14. Può la donna evangelizzare o avere un programma in una radio/evangelica dove viene diffusa la parola del Signore? Il presentarsi davanti alla Chiesa per dare una testimonianza o leggere una parola della Bibbia é considerato pregare?

 

La donna può evangelizzare, se per evangelizzare si intende raccontare la propria conversione (o anche una guarigione sperimentata), sì ella può testimoniare agli altri quello che il Signore ha fatto per lei, anzi lo deve fare perché ciascuno di noi, a prescindere che sia un uomo o una donna, ha il dovere di raccontare quella che è stata l’opera di Dio in lui o in lei. Per esempio, quando la donna dal flusso di sangue fu guarita dal suo flagello dopo avere toccato il lembo della veste di Gesù è scritto: "E la donna, vedendo che non era rimasta inosservata, venne tutta tremante, e gittatasi a’ suoi piedi, dichiarò, in presenza di tutto il popolo, per qual motivo l’avea toccato e com’era stata guarita in un istante" (Luca 8:47). Come puoi vedere Gesù non vietò a quella donna di raccontare pubblicamente l’opera di Dio avvenuta in lei. Se però per evangelizzare, nel caso della donna, si intende andare per le strade o per le piazze a predicare il Vangelo, allora ti dico che questo io non lo permetto, non lo ritengo una mansione per donne. Gesù scelse dodici uomini che mandò ad evangelizzare, e nessuna delle donne che lo seguivano e lo servivano. Le donne rimasero a servirlo con i loro beni (cfr. Luca 8:1-3). E non sono neppure d’accordo con l’affidare alla radio un programma di evangelizzazione ad una donna perché anche in questo caso non la ritengo una cosa conveniente. Qui a Roma per esempio, a RadioEvangelo che è una radio delle Assemblee di Dio in Italia, ci sono alcuni programmi in cui pure delle donne leggono dei messaggi per gli increduli o degli insegnamenti biblici, e la cosa non la ritengo decorosa, sarebbe molto meglio che ci fossero degli uomini al loro posto.

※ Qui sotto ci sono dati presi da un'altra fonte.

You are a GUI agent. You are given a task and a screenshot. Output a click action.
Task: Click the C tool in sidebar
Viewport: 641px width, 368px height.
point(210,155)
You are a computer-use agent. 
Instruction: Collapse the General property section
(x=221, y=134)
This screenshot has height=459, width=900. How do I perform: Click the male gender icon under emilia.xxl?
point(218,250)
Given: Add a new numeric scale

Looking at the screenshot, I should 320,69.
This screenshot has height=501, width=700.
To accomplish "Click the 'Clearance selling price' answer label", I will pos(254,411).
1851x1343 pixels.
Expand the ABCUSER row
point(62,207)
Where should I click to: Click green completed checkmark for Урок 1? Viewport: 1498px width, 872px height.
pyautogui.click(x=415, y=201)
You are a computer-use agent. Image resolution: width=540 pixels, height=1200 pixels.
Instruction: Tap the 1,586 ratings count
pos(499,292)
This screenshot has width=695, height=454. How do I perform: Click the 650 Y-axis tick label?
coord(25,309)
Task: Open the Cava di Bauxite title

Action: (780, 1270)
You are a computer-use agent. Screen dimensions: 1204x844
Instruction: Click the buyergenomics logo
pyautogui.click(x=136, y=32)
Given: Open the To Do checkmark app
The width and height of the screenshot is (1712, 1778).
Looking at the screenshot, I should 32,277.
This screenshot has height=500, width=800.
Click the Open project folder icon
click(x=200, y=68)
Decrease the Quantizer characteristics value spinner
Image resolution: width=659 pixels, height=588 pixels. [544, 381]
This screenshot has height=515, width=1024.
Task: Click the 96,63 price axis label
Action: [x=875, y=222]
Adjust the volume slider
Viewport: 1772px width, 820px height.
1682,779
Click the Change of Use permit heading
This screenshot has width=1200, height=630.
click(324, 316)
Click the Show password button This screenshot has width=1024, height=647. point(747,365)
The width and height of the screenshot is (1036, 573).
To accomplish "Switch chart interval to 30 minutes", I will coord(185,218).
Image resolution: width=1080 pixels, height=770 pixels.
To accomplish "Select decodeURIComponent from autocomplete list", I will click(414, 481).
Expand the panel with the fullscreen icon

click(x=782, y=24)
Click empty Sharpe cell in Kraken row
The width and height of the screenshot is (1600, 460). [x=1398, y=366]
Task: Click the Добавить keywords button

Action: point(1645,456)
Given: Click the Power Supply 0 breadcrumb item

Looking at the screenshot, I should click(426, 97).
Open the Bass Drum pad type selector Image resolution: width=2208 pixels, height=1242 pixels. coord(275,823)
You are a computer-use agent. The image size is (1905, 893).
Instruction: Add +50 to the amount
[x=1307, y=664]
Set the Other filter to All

Testimoniare dinnanzi alla Chiesa o leggere delle parole dalla Bibbia non equivale a pregare, potrebbe però succedere che durante la testimonianza la donna lodi Dio o lo ringrazi e qui allora le cose cambiano perché comincia a rivolgersi a Dio, come anche può succedere che la donna legga dalla Bibbia delle parole rivolte a Dio, cioè una preghiera o una lode a Dio, e allora anche qui le cose cambiano; in questi due casi quindi, sia il testimoniare che il leggere dalla Bibbia includerebbero anche un ringraziamento o delle preghiere rivolte a Dio.

In merito però al leggere parti della Bibbia pubblicamente da parte di una donna, ti dico che non condivido la cosa perché la donna solitamente prende la Bibbia per mettersi ad insegnare e questo le è espressamente vietato dalla Scrittura (cfr. 1 Tim. 2:11-12). Ho assistito personalmente a queste cose in comunità pentecostali dove alla donna viene permesso di predicare e insegnare, e ti posso assicurare che si tratta di qualcosa di indecoroso. Ma quand’anche la donna non prendesse la Bibbia per leggere, commentare e insegnare, ma solo per leggere, io ritengo che la lettura pubblica della Parola di Dio debba essere fatta solo dagli uomini.